→ **RECORDS SUPPLIED**
*** Block opens ***
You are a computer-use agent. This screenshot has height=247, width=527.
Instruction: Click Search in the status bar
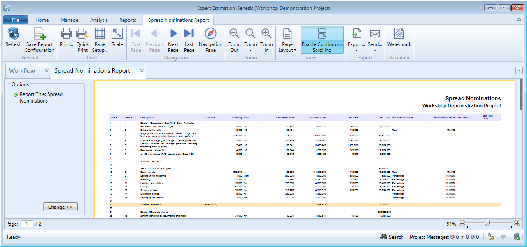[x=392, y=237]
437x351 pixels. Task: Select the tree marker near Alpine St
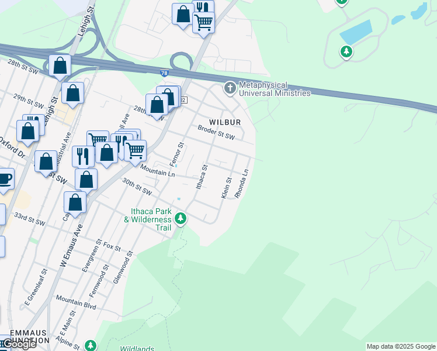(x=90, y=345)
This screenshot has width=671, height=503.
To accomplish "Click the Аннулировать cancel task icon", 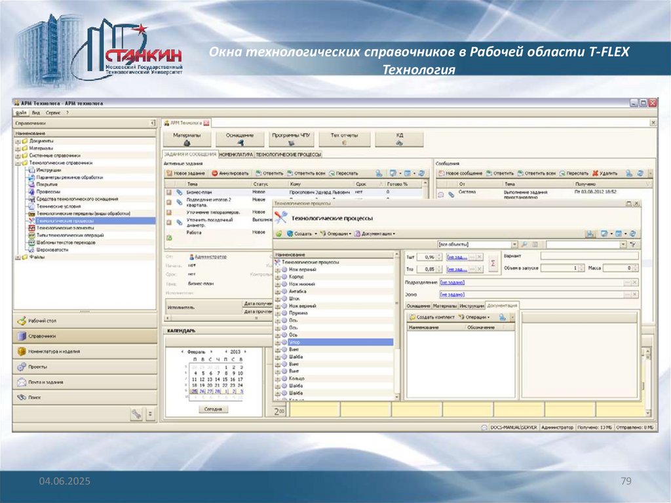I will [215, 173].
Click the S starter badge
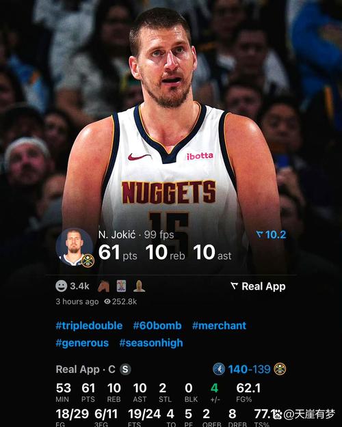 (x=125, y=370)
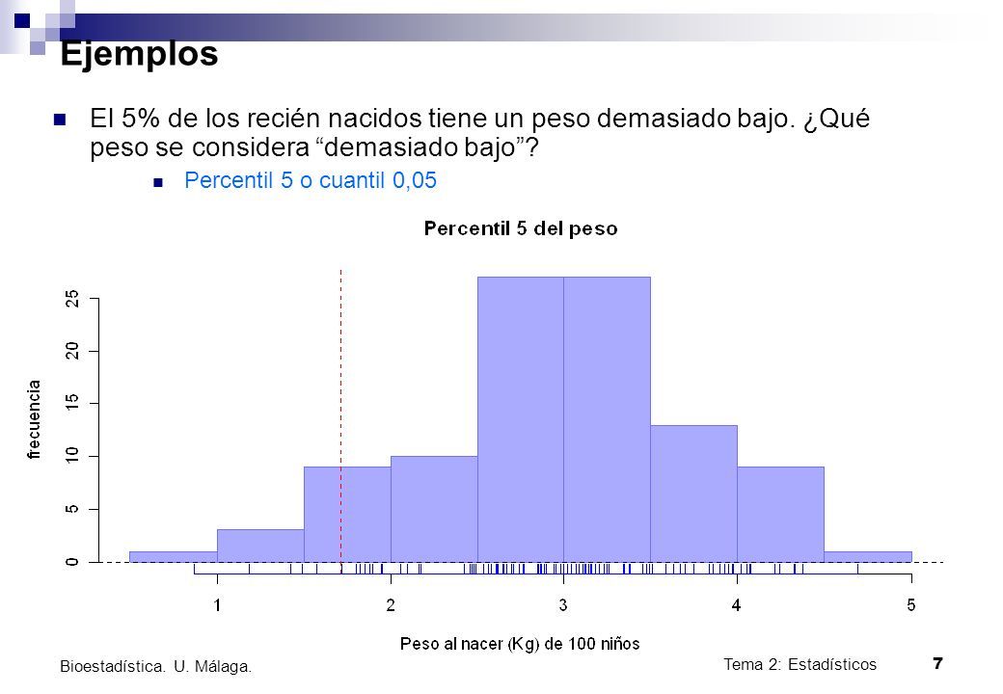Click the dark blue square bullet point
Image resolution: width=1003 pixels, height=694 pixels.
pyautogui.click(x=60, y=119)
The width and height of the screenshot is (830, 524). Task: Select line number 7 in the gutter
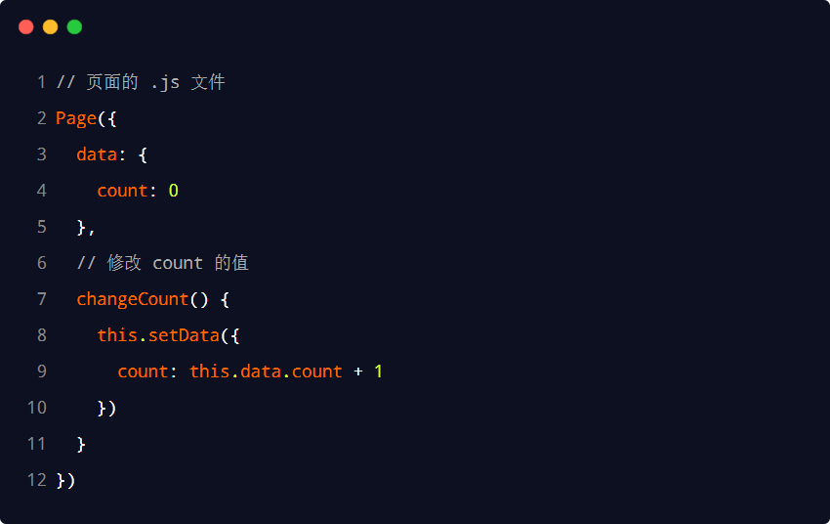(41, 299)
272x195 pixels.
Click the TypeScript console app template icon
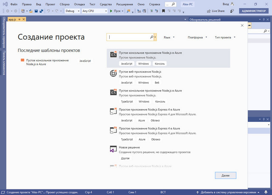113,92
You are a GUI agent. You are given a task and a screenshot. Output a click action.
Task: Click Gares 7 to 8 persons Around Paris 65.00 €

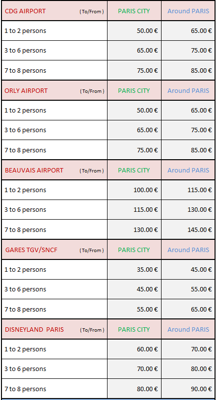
*** Block closes ***
→ **WORK ITEM**
Go to the line with "272x195 pixels." in the entries above. Reproduce that line and each one after it to the end, exactly and without the pictures.

→ **RESULT**
272x195 pixels.
Click the TypeScript console app template icon
113,92
You are a GUI agent. You are given a task and a screenshot. Output a click action.
Task: Click Gares 7 to 8 persons Around Paris 65.00 €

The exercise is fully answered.